Introducing Frame
Frame was created to fill a gap in the market: a solution for developer teams that need image search capabilities but want a simple, easy-to-configure deployment without the complexity and overhead of existing enterprise-grade systems. Frame’s design trades features and configurability for simplicity, creating a pragmatic solution that handles the core functionality of an image embedding pipeline (discussed above) without unnecessary complexity.

A comparison of developers’ options when selecting a vector search platform: Frame, Marqo, and Marqo Self-Hosted.
This means Frame isn’t optimized for systems requiring a highly performant enterprise solution or immediate searchability of newly uploaded content (the asynchronous ingestion pipeline means recently uploaded images may take a few moments to become searchable). Instead, Frame excels for teams:
- Implementing search on small-to-moderate image collections or serving limited end users.
- Looking for a simple, low-cost deployment where ultra-low latency is not a concern.
- Prioritizing data sovereignty and AWS integration.
- Building proof-of-concept implementations or internal tools (like reverse image search to detect copyright violations).
Frame is an open-source solution installed directly on the end user’s AWS account via AWS Cloud Development Kit (CDK) and a simple command line workflow. Once deployed, Frame abstracts away the entire embedding and search process behind a simple API. It supports search and recommendation, with minimal setup and a type-safe, developer-friendly Software Development Kit (SDK). With just a few lines of code, users can ingest data and query results, making sophisticated image search more widely accessible. The demonstration videos below show just how easy it is to get started.
Demonstration
Infrastructure Deployment
Frame’s infrastructure can be deployed with just a few commands. This streamlined setup process eliminates complex configuration, getting you from zero to fully deployed in minutes.
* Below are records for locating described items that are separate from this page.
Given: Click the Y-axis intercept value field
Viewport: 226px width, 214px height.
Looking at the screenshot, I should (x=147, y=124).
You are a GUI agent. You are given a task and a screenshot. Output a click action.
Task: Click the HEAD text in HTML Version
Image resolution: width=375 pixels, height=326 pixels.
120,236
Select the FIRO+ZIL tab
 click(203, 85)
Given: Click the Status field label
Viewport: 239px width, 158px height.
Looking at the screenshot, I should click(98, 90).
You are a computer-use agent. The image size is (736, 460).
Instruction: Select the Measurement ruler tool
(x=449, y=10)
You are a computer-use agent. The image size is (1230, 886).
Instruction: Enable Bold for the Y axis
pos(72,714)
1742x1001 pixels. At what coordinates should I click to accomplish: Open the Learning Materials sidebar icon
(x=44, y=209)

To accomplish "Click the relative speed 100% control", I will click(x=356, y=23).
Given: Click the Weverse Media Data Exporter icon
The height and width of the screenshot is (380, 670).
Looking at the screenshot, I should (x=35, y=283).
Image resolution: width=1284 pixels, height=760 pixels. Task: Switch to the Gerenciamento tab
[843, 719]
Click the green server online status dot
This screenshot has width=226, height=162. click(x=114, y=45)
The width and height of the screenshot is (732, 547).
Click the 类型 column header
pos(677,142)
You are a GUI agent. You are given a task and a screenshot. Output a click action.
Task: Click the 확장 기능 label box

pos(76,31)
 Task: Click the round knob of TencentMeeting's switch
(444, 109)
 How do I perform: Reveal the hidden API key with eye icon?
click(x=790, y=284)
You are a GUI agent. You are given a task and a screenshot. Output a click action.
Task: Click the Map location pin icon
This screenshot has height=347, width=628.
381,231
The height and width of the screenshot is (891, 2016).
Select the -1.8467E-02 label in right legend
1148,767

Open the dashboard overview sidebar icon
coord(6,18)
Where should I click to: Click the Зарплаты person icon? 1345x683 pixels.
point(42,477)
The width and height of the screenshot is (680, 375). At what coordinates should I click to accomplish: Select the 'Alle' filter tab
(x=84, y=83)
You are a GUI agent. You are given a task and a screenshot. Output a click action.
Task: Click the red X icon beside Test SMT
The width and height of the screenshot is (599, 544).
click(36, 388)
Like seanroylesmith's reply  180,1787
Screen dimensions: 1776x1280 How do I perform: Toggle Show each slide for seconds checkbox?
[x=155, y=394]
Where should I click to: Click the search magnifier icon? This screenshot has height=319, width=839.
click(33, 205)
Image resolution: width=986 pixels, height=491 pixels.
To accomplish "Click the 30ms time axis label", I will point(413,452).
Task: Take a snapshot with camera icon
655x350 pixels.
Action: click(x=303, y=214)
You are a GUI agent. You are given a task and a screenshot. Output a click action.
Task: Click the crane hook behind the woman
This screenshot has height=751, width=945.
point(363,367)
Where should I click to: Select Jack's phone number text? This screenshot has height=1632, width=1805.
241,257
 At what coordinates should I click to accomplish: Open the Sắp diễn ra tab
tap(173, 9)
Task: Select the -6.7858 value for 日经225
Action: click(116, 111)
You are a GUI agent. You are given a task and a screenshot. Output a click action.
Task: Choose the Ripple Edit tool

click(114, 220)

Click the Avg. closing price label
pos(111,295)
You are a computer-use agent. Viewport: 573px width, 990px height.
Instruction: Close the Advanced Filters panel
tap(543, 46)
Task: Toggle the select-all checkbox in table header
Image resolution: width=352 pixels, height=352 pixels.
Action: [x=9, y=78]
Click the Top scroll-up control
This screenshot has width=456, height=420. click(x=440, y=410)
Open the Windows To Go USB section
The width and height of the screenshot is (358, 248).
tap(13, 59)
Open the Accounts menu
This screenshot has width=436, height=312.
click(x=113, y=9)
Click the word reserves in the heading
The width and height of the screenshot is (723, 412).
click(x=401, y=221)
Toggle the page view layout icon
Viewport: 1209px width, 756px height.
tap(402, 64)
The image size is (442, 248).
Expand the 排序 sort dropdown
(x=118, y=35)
Please refer to Frame’s comprehensive deployment documentation for full step-by-step deployment instructions.
SDK Connection
Connecting to your deployed Frame infrastructure is easy with the Frame TypeScript SDK.
With just a few lines of code, establish a secure connection and access six intuitive methods which map directly to Frame’s API endpoints.

Full SDK documentation is available here.
Text-Based Search
Detailed, multi-part text queries receive holistically relevant results because Frame’s embedding technology captures semantic nuances that traditional keyword or manual labeling systems miss. This allows for naturally expressive search that thinks the way humans do.
Image Search In Action
Unlike basic visual matching, our system understands the complete context of images - including objects, relationships, environments, and implicit meanings.
Intelligent Recommendations
Frame can be used to deliver highly relevant recommendations that truly capture the essence of the selected image. The system intelligently surfaces varied yet conceptually similar results—not just visually identical items—creating natural discovery paths that keep users engaged.